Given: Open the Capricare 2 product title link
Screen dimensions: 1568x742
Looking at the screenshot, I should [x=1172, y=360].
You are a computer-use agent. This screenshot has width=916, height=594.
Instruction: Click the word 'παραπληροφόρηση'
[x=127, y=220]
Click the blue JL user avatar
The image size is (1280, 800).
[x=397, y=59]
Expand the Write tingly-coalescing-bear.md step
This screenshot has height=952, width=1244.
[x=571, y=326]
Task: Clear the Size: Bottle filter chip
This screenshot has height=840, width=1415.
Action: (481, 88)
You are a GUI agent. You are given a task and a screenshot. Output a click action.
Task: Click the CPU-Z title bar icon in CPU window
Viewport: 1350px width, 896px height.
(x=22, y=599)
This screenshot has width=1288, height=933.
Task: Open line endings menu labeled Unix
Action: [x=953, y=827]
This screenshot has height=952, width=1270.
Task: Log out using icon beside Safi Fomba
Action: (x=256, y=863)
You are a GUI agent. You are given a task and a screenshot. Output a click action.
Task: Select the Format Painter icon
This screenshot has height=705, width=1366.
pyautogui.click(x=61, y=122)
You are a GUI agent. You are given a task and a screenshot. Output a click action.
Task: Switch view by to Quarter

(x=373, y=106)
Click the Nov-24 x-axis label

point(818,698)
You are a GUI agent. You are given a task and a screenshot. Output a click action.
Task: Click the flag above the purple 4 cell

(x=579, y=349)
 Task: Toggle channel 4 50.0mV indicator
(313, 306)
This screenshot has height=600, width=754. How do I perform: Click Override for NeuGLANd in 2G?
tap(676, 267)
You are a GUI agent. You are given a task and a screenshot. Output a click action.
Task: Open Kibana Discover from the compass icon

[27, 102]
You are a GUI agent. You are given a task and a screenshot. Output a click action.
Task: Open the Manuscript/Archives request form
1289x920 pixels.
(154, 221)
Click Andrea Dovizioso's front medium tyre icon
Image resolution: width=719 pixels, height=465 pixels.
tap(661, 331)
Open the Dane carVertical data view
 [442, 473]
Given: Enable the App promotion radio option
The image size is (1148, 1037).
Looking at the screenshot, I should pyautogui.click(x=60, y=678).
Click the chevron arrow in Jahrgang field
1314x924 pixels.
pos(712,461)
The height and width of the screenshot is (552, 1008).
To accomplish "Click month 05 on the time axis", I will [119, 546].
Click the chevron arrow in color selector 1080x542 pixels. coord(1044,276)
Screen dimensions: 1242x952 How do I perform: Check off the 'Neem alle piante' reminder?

» **WHAT IS NEEDED**: Return, unchanged, the stretch of the records from the line containing "Click the chevron arrow in color" through the end of the records.

» **EXERCISE RESPONSE**:
Click the chevron arrow in color selector 1080x542 pixels. coord(1044,276)
Screen dimensions: 1242x952 How do I perform: Check off the 'Neem alle piante' reminder?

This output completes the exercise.